6. Is an Effective Communicator & Teacher

The effective coach is a coach who communicates well and exudes credibility,

competence, respect and authority. A coach should be able to explain ideas clearly.

Clear communication means setting defined goals, giving direct feedback and

reinforcing the key messages. Acknowledging success is also essential for good

communication. Language is a key part of coaching, and keeping everything simple

and easily understood is a sign of a successful coach.


7. Is a Good Listener

Part of communicating effectively is listening. A coach should be a compassionate

ear and should welcome the athletes comments, questions and input. The effective

coach will actively seek out information from athletes, and work in an environment

where athletes are encouraged to present ideas and thoughts to the coach. Finally,

the good coach will be flexible and will use player feedback to modify the training plan

if necessary.


8. Is Disciplined, Strong in Character and Integrity

Athletes need to adhere to a reasonable set of rules both on and off the field and if

these are ignored the coach is responsible for discipline. Trust between athlete and

coach is of paramount importance at all times and essential for successful coaching –

trust comes from the quality of the actions from both coach and player alike The

effective coach clearly states a code of conduct up front and adheres to it. When

violations do occur, discipline should follow. Evidence supports that for discipline to

effectively change behavior, it must be mild, prompt and consistent. Committed to

individual integrity, values and personal growth.


9. Leads by Example with very High Attitude to Hard Work

The effective coach also leads by example. A good coach adheres to the same rules

he/she expects of athletes. A coach who wants respect should also show respect. A

coach who expects athletes to remain positive needs to display a positive attitude. A

coach who wants athletes to listen should also listen to athletes.

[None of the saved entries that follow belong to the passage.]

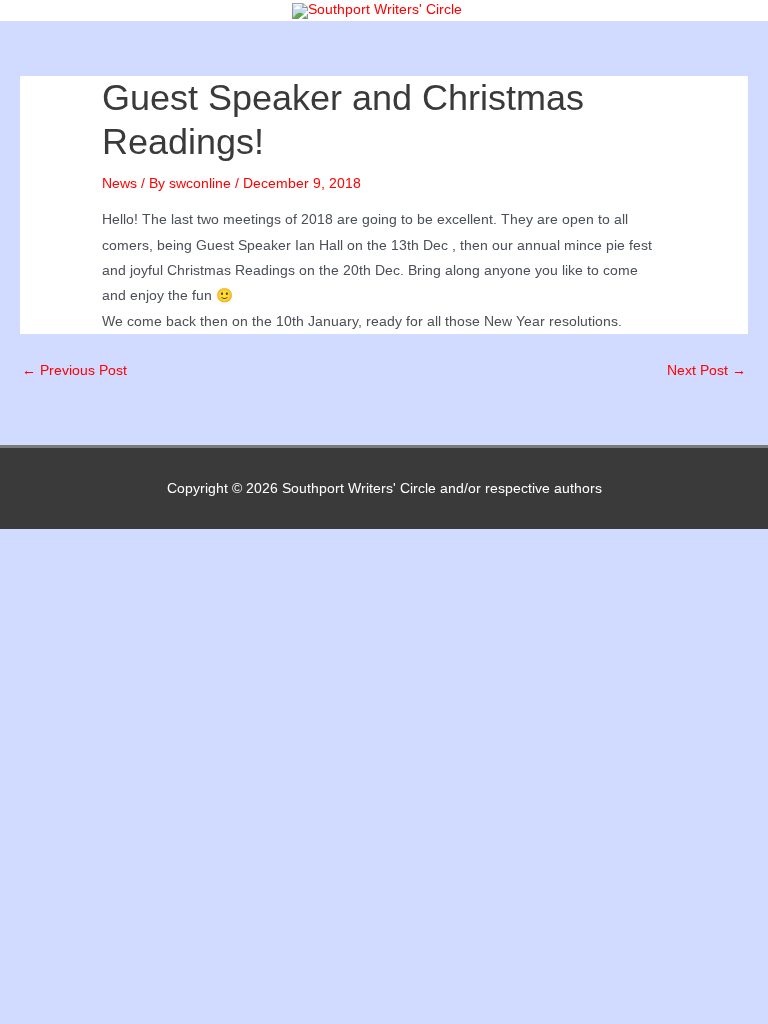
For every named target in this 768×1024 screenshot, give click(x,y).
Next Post (706, 370)
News (119, 183)
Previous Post (74, 370)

10. Displays Commitment and Clear Passion for the Sport

The best coaches are in the profession because they love it. Besides being strongly

committed to the sports and success, the best coaches display a clear commitment to

looking out for the best interest of the individual athletes. Coaching in many ways is a

24/7 365-days-a-year job as top coaches live and sleep the art of coaching. Able to

think of every possible scenario and allow the athlete and coach to perform at their

best when the pressure is at its greatest.